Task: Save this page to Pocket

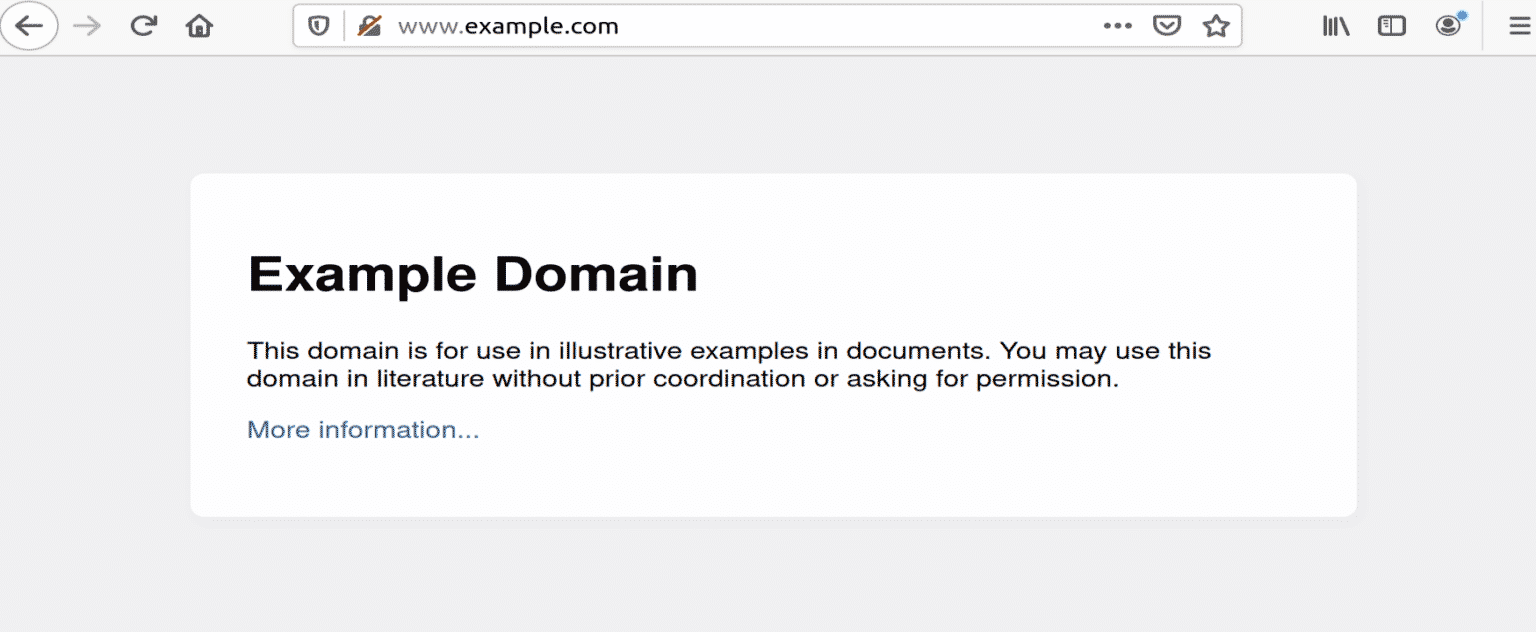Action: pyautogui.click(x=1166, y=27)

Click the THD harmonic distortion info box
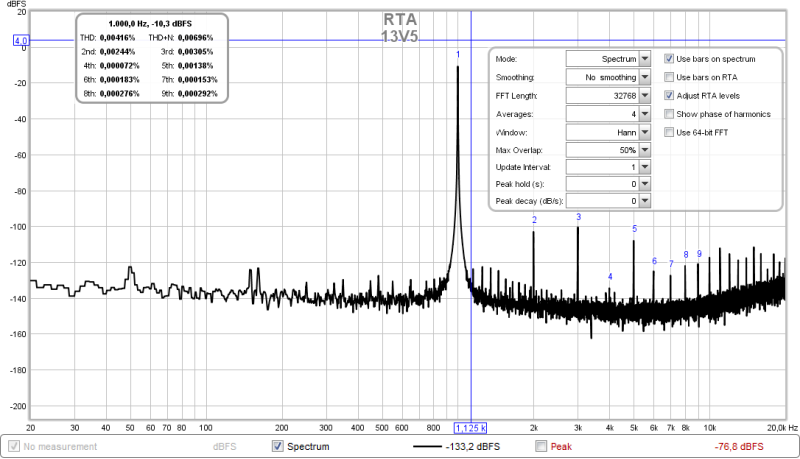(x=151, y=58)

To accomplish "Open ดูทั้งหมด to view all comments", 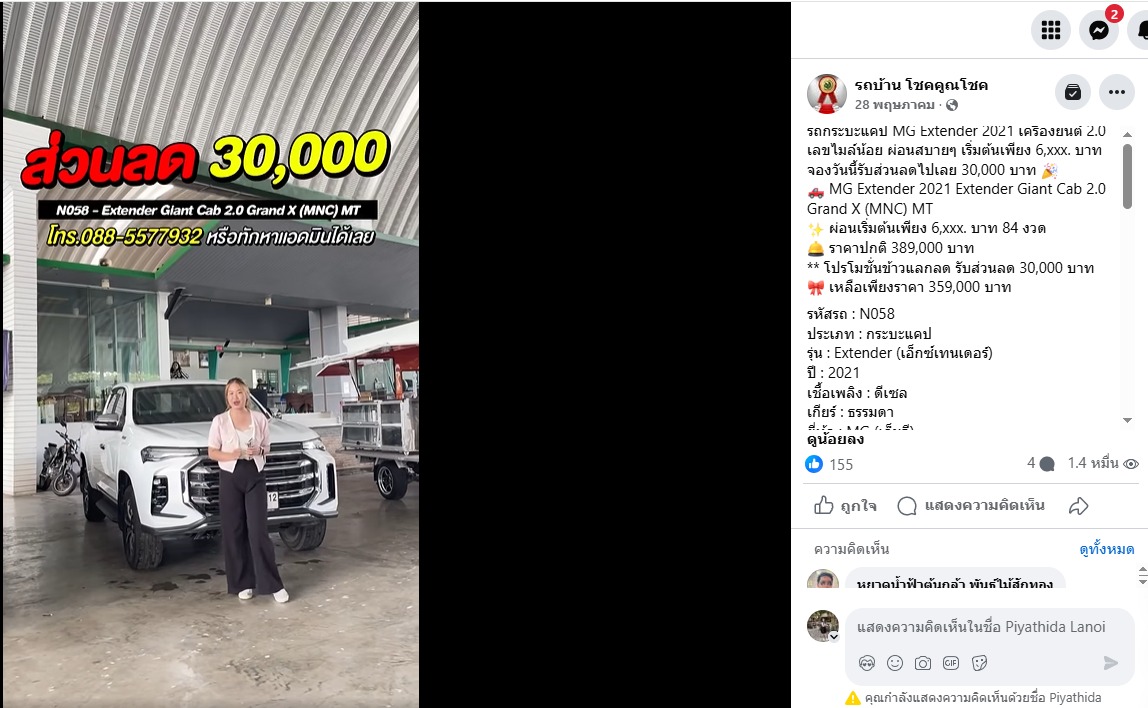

------------------------------------------------------------------------

[The problem] Return the listing above in full and without alteration, excluding its pictures.

[Your solution]
Task: Save this page to Pocket

Action: pyautogui.click(x=1166, y=27)

Click the THD harmonic distortion info box
(x=151, y=58)

To accomplish "Open ดูทั้งหมด to view all comments", 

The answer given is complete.